● **GIVEN REQUEST 1**:
Rewrite the paragraph in the passage on the L2 Syntactic Complexity Analyzer that begins "L2 Syntactical Complexity Analyzer (L2SCA) developed by" as a bulleted list that keeps its main facts.
● **GIVEN REQUEST 2**:
Reproduce word for word a section of the passage on the L2 Syntactic Complexity Analyzer. Begin at the words "L2 Syntactical Complexity", and stop after "written texts simultaneously.".

● **PASSAGE GIVEN**:

= L2 Syntactic Complexity Analyzer =

L2 Syntactical Complexity Analyzer (L2SCA) developed by Xiaofei Lu at the Pennsylvania State University, is a computational tool which produces syntactic complexity indices of written English language texts. Along with Coh-Metrix, the L2SCA is one of the most extensively used computational tools to compute indices of second language writing development. The L2SCA is also widely utilised in the field of corpus linguistics. The L2SCA is available in a single and a batch mode. The first provides the possibility of analyzing a single written text for 14 syntactic complexity indices. The latter allows the user to analyze 30 written texts simultaneously.

● **DATASET EXTRACT**:
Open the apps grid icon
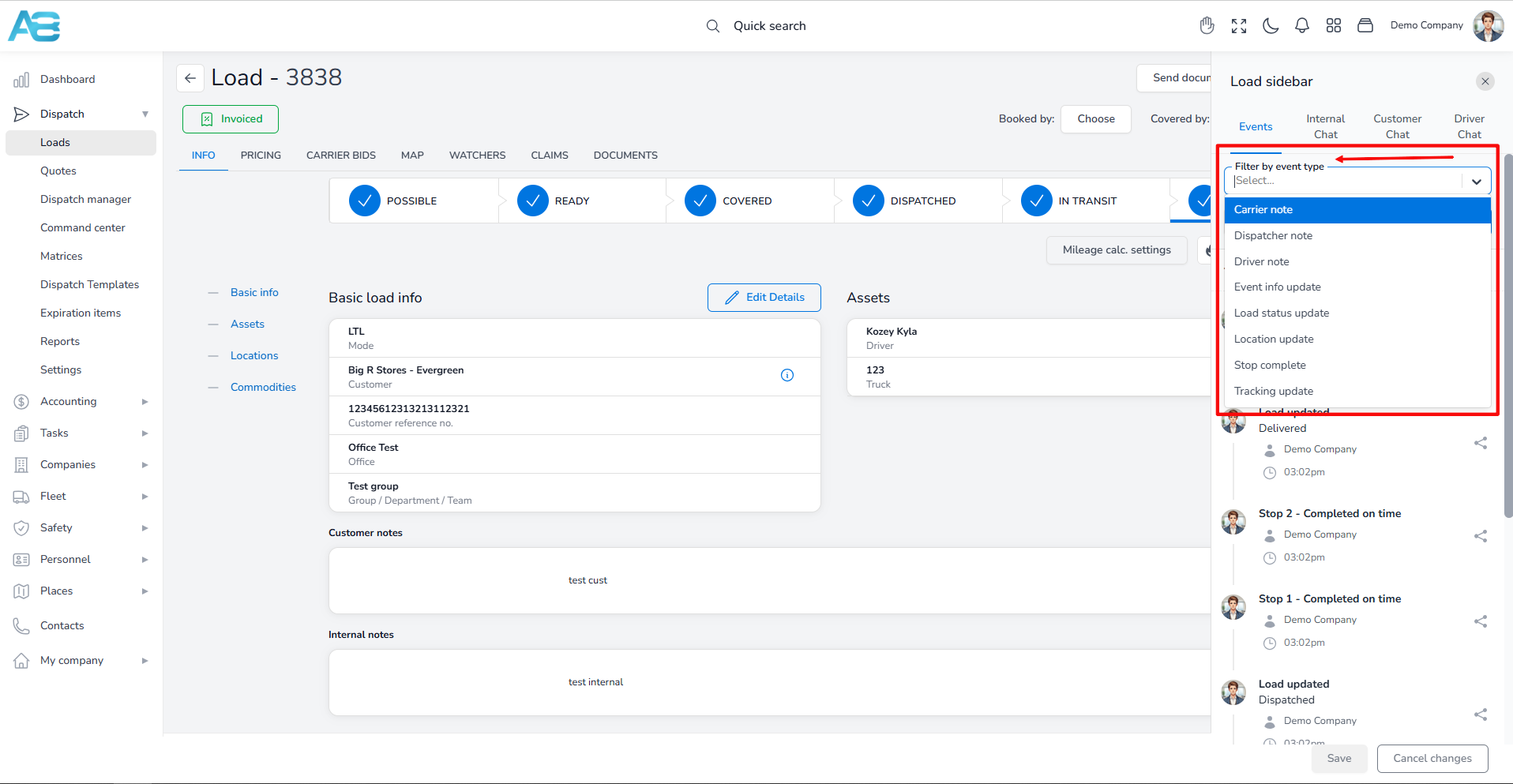Viewport: 1513px width, 784px height. (1334, 26)
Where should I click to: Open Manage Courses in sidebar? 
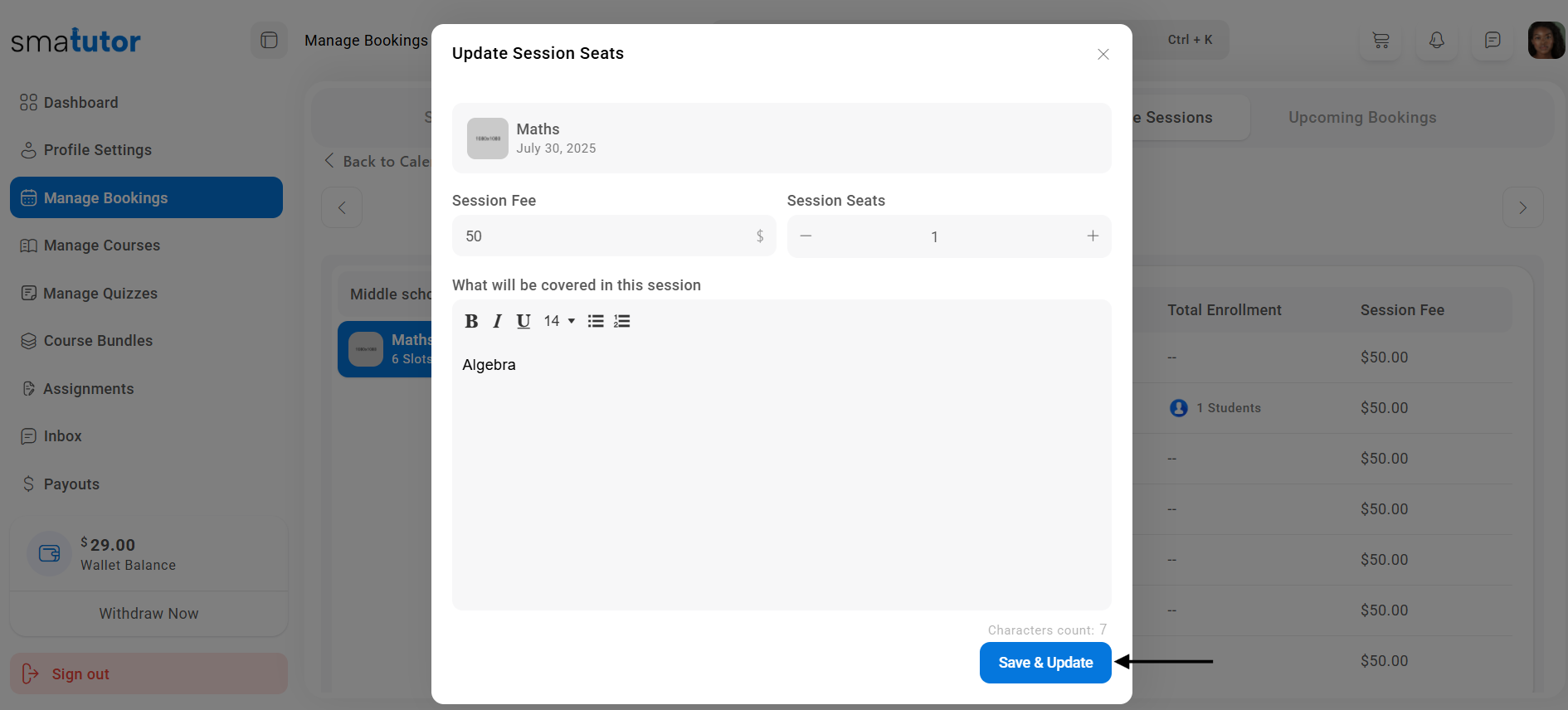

● **ANSWER 1**:
- The L2 Syntactical Complexity Analyzer (L2SCA) was developed by Xiaofei Lu at the Pennsylvania State University.
- It is a computational tool that produces syntactic complexity indices of written English texts.
- With Coh-Metrix, it is one of the most extensively used tools for computing indices of second language writing development.
- It is also widely used in corpus linguistics.
- It has a single mode, which analyzes one written text for 14 syntactic complexity indices.
- It has a batch mode, which analyzes 30 written texts at once.

● **ANSWER 2**:
L2 Syntactical Complexity Analyzer (L2SCA) developed by Xiaofei Lu at the Pennsylvania State University, is a computational tool which produces syntactic complexity indices of written English language texts. Along with Coh-Metrix, the L2SCA is one of the most extensively used computational tools to compute indices of second language writing development. The L2SCA is also widely utilised in the field of corpus linguistics. The L2SCA is available in a single and a batch mode. The first provides the possibility of analyzing a single written text for 14 syntactic complexity indices. The latter allows the user to analyze 30 written texts simultaneously.